Il balbutia quelques mots inintelligibles, jeta un dernier regard à Gertraud, et descendit l’escalier en courant.

La jeune fille l’appela d’une voix épuisée. Comme il ne revenait point, elle descendit l’escalier à son tour, et s’élança sur ses traces jusqu’au bout de l’allée.

Au bout de l’allée, elle rencontra l’idiot Geignolet qui s’en revenait à la maison : la foule, ennuyée de le porter en triomphe, l’avait jeté contre une borne et ne songeait plus à lui.

L’idiot rentrait, heureux et fier comme un roi.

— As-tu vu passer ton frère ? demanda Gertraud.
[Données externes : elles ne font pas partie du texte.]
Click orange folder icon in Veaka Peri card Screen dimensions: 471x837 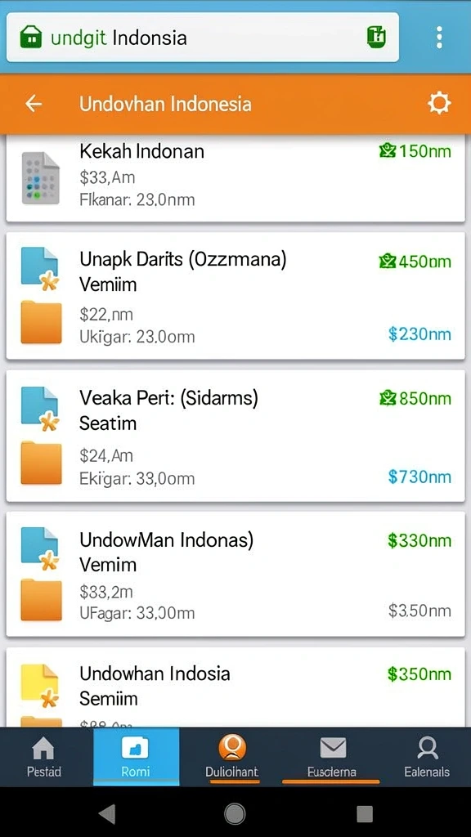[x=41, y=463]
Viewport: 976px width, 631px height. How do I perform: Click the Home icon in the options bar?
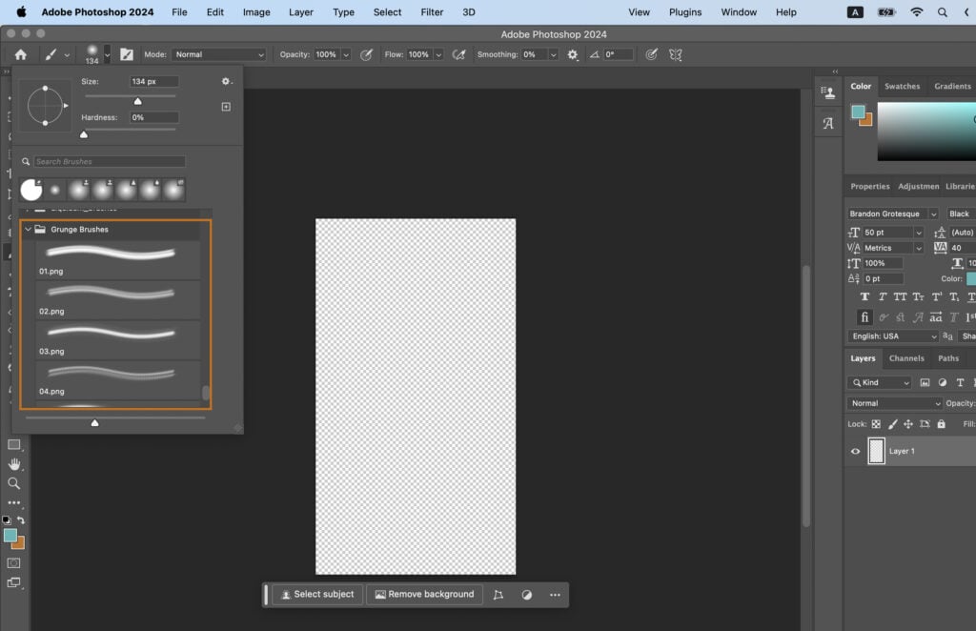[19, 54]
— Ils m’ont porté, répondit l’idiot avec emphase, porté par dessus leurs têtes, tout autour de la place… Ils criaient : vive Geignolet !… tout le monde a entendu cela !
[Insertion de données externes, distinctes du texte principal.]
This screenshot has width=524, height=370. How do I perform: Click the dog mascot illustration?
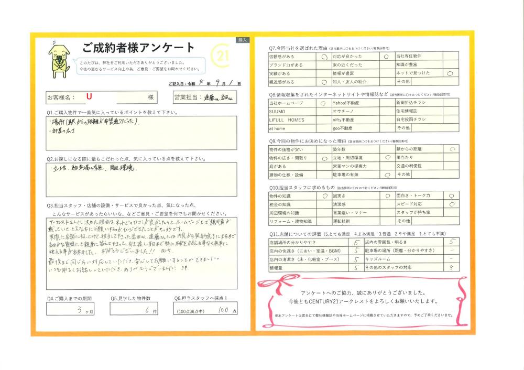click(x=58, y=58)
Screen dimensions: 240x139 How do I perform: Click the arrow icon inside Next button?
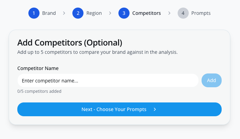click(155, 109)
— As-tu vu ton frère ? répéta Gertraud en lui secouant le bras.

— Ne me touchez pas ! s’écria l’idiot avec un geste d’empereur, ou bien je vais leur dire de vous battre… ils font tout ce que je veux !

— Geignolet, mon petit Geignolet ! répéta encore Gertraud ; je te donnerai de l’argent. As-tu vu passer ton frère ?

Au mot argent, l’idiot dressa l’oreille.

— Oui, répliqua-t-il en montrant le bâtiment de la Rotonde, je l’ai vu ; il est là.

— Eh bien, cours après lui, mon petit Joseph !… suis-le partout… tâche de savoir où il va… et, si tu peux me le dire, je te donnerai des sous plein tes deux mains !

Geignolet arrondit ses deux mains, longues et difformes, de manière à figurer une sorte de récipient dont il mesura de l’œil la capacité.

— Ce sera bon, grommela-t-il, en attendant que j’aie les jaunets… On y va !

Il se prit à courir, en dégingandant son corps étique, et disparut dans la foule qui emplissait encore le marché.

Gertraud rentra dans l’allée, et s’appuya, défaillante, contre le mur.